WORK TASK 1: In the OmicLearn documentation extract below, rewrite the paragraph beginning "Once the analysis is completed" as a short bulleted list that keeps its main facts.
WORK TASK 2:
Using the OmicLearn documentation extract below, answer yes or no for each statement and quote the exact words from the extract that decide it.
(a) The plots can be downloaded in `.svg` format.
(b) Each new analysis run replaces the earlier entry in the `Session History`.
(c) The workflow is started with the `Run Analysis` button.

The option `Cohort comparison` allows comparing results over different cohorts (i.e., train on one cohort and predict on another)

![dataselections](images/cohort.png)

_**Figure 9:** Selections on the dataset_

### Running the Workflow
After selecting all parameters you are able to execute the workflow by clicking the `Run Analysis` button.

![runninginfo](images/runninginfo.png)

_**Figure 10:** Running info_

### Analysis results and plots
Once the analysis is completed, OmicLearn automatically generates the plots together with a table showing the results of each validation run. The plots are downloadable as `.pdf` and `.svg` format in addition to the `.png` format provided by Plotly.

![FeatAtt_Chart](images/feature_importance.png)

![FeatAtt_Table](images/feature_importance_table.png)

_**Figure 11:** Bar chart for feature importance values received from the classifier after all cross-validation runs, its table containing links to NCBI search and download options_

![ROC Curve](images/roc_curve.png)

![PR Curve](images/pr_curve.png)

_**Figure 12:** Receiver operating characteristic (ROC) Curve, Precision-Recall (PR) Curve and download options_

![CONF-MATRIX](images/confusion.png)

_**Figure 13:** Confusion matrix, slider for looking at the other matrix tables and download options_

OmicLearn generates a `Summary` to describe the method. This can be used for a method section in a publication.

![Results table](images/summary.png)

![summary text](images/summary_text.png)

_**Figure 14:** Results table of the analysis, its download option, and auto-generated `Summary` text_

### Checking the Session History

Each analysis run will be appended to the `Session History` so that you can investigate the different results for different parameter sets.

![session](images/session_history.png)

_**Figure 15:** Session history table and download option_

DATASET CONTENT:
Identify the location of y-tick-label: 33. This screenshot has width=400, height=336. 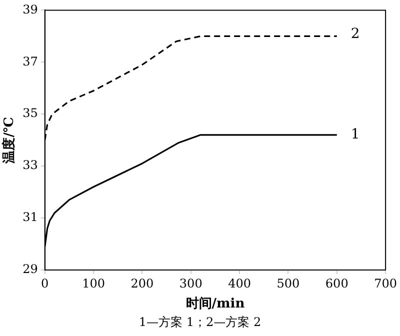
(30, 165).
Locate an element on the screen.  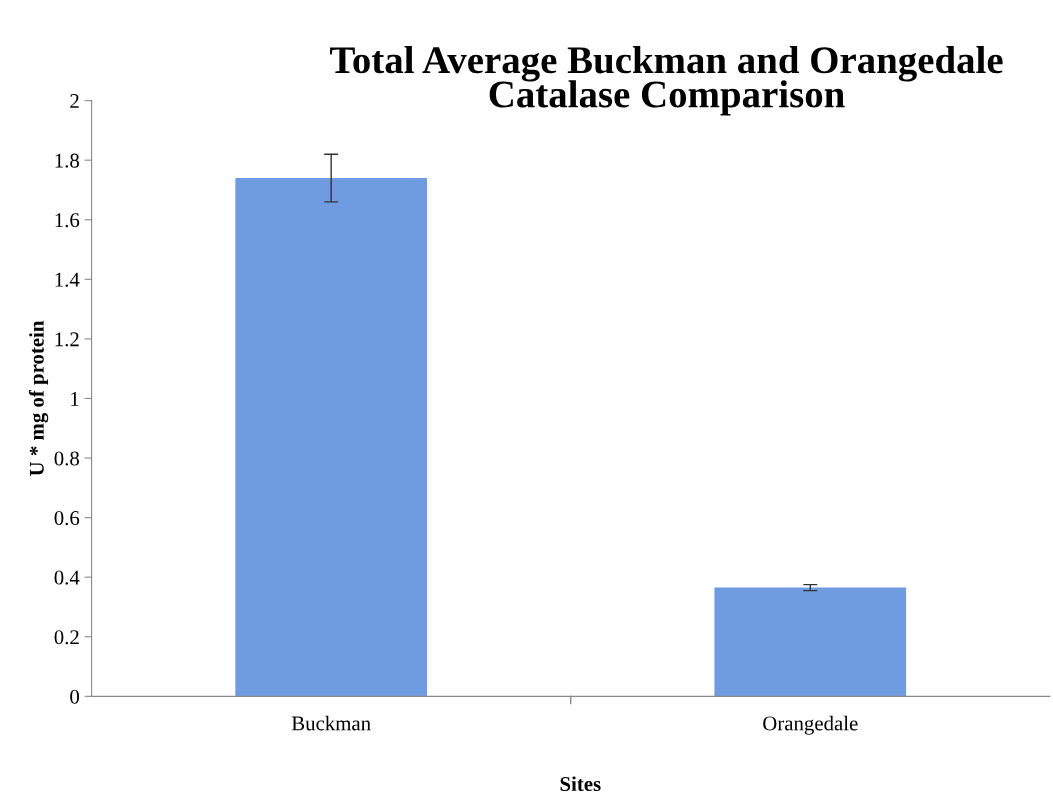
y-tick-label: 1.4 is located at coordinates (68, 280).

TASK OUTPUT 1:
- When the analysis finishes, OmicLearn automatically generates plots and a table of results for each validation run.
- The plots can be downloaded as `.pdf` and `.svg` files.
- Plotly also provides a `.png` download.

TASK OUTPUT 2:
(a) Yes: "The plots are downloadable as `.pdf` and `.svg` format"
(b) No: "Each analysis run will be appended to the `Session History`"
(c) Yes: "you are able to execute the workflow by clicking the `Run Analysis` button"